Certains voient dans Teams une plateforme d’apprentissage propre à remplacer un véritable LMS comme Moodle.

Voyons pour quelles raisons cet outil, qui offre néanmoins des fonctions intéressantes et utiles, en particulier pour organiser des classes virtuelles, ne fournit qu’un sous-ensemble restreint des fonctionnalités d’une plateforme d’apprentissage.

Qu’est-ce que Teams permet de faire ?

Teams permet aux enseignants de créer des espaces de travail collaboratifs organisés en équipes pour communiquer en temps réel, partager des fichiers ou les modifier en ligne ou hors ligne, seul ou à plusieurs.1

Voici les fonctionnalités essentielles de Teams.

  1. Mettre à disposition des documents.
  2. Donner des devoirs à effectuer, récupérer les travaux et les évaluer si désiré.
  3. Collaborer sur des fichiers, presque en temps réel, mais avec une latence trop importante pour faire de l’écriture collaborative, par exemple.
  4. Chatter en temps réel.
  5. Mettre à disposition des formulaires à remplir par les membres d’une équipe ; il ne s’agit pas de quiz.
  6. Mettre en place des classes virtuelles ou des visio-conférences.

On constate que Teams est plutôt orienté vers des activités synchrones, même s’il dispose d’outils qui lui ont été ajoutés pour combler ses lacunes dans le soutien de la modalité asynchrone de l’enseignement en ligne.

Que manque-t-il à Teams pour en faire une véritable plateforme d’apprentissage ?

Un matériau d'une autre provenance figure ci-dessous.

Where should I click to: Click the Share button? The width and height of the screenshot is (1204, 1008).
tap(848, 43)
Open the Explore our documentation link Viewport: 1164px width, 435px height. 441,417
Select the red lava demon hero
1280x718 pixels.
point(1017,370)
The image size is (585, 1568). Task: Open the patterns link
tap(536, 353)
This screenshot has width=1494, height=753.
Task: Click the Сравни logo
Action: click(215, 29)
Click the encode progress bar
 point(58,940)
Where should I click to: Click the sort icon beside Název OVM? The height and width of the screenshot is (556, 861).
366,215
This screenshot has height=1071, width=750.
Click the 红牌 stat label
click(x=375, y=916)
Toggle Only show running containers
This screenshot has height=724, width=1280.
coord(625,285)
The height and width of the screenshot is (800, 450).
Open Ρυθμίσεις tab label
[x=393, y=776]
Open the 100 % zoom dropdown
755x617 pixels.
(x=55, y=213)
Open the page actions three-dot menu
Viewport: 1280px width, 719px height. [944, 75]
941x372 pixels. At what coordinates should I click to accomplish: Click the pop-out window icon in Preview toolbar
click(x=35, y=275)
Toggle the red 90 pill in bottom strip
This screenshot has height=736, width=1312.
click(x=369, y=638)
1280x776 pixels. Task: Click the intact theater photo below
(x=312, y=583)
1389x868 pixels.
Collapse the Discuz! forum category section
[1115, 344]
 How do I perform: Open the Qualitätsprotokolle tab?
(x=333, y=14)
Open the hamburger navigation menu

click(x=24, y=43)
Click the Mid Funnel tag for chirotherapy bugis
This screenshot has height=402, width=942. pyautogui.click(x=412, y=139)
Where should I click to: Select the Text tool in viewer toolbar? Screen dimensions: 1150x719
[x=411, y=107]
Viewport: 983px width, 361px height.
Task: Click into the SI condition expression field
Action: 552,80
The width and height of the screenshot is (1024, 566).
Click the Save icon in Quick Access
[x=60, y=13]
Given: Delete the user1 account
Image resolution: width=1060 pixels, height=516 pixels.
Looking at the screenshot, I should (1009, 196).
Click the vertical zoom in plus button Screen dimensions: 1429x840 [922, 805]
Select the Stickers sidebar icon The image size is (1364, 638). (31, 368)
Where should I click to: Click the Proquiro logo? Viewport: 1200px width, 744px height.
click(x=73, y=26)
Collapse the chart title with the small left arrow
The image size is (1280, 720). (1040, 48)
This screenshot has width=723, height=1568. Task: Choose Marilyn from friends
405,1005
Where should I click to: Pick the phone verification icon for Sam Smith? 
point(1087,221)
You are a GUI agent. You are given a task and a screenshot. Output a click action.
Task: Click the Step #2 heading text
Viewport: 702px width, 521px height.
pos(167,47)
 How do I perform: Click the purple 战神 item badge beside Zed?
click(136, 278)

Un certain nombre de fonctionnalités importantes font défaut ; un enseignement en ligne complet est ainsi impossible à développer avec Teams :

  • il ne permet pas de suivre les parcours et la progression des élèves ;
  • il n’offre pas la possibilité de consulter les traces des activités des élèves, ni de learning analytics permettant par exemple de détecter précocement le décrochage ;
  • il ne permet pas de ludifier les apprentissages, par exemple à l’aide de badges ;
  • il n’est pas conçu pour organiser des parcours d’apprentissage en ligne structurés ; seule une scénarisation rudimentaire des séquences d’apprentissage est possible ;
  • il ne propose pas de quiz autocorrectifs, ni d’évaluation à distance (formative ou certificative).

En résumé

Teams peut compléter les outils offerts par une plateforme d’apprentissage pour la mise en place du volet synchrone d’un enseignement, surtout grâce à sa fonctionnalité de visio-conférence. Il permet d’interagir en temps réel avec les élèves et d’organiser des classes virtuelles pour soutenir cette importante modalité lorsque l’enseignement en présence n’est pas possible.

De nombreuses grandes institutions utilisent d’ailleurs cette approche : leur plateforme d’apprentissage (Moodle, ILIAS, etc.) est complémentée par Teams pour la classe virtuelle. Par exemple en Suisse l’ Université de Fribourg, la Interkantonale Hochschule für Heilpädagogik de Zurich, l’ ETHZ, et à l’étranger l’ Université de Toulon, l’ Université de Reims et l’ Université catholique de Louvain.

En revanche, Teams n’est pas particulièrement adapté à la modalité asynchrone de l’enseignement en ligne, puisqu’il ne permet pratiquement aucune scénarisation des séquences d’apprentissage.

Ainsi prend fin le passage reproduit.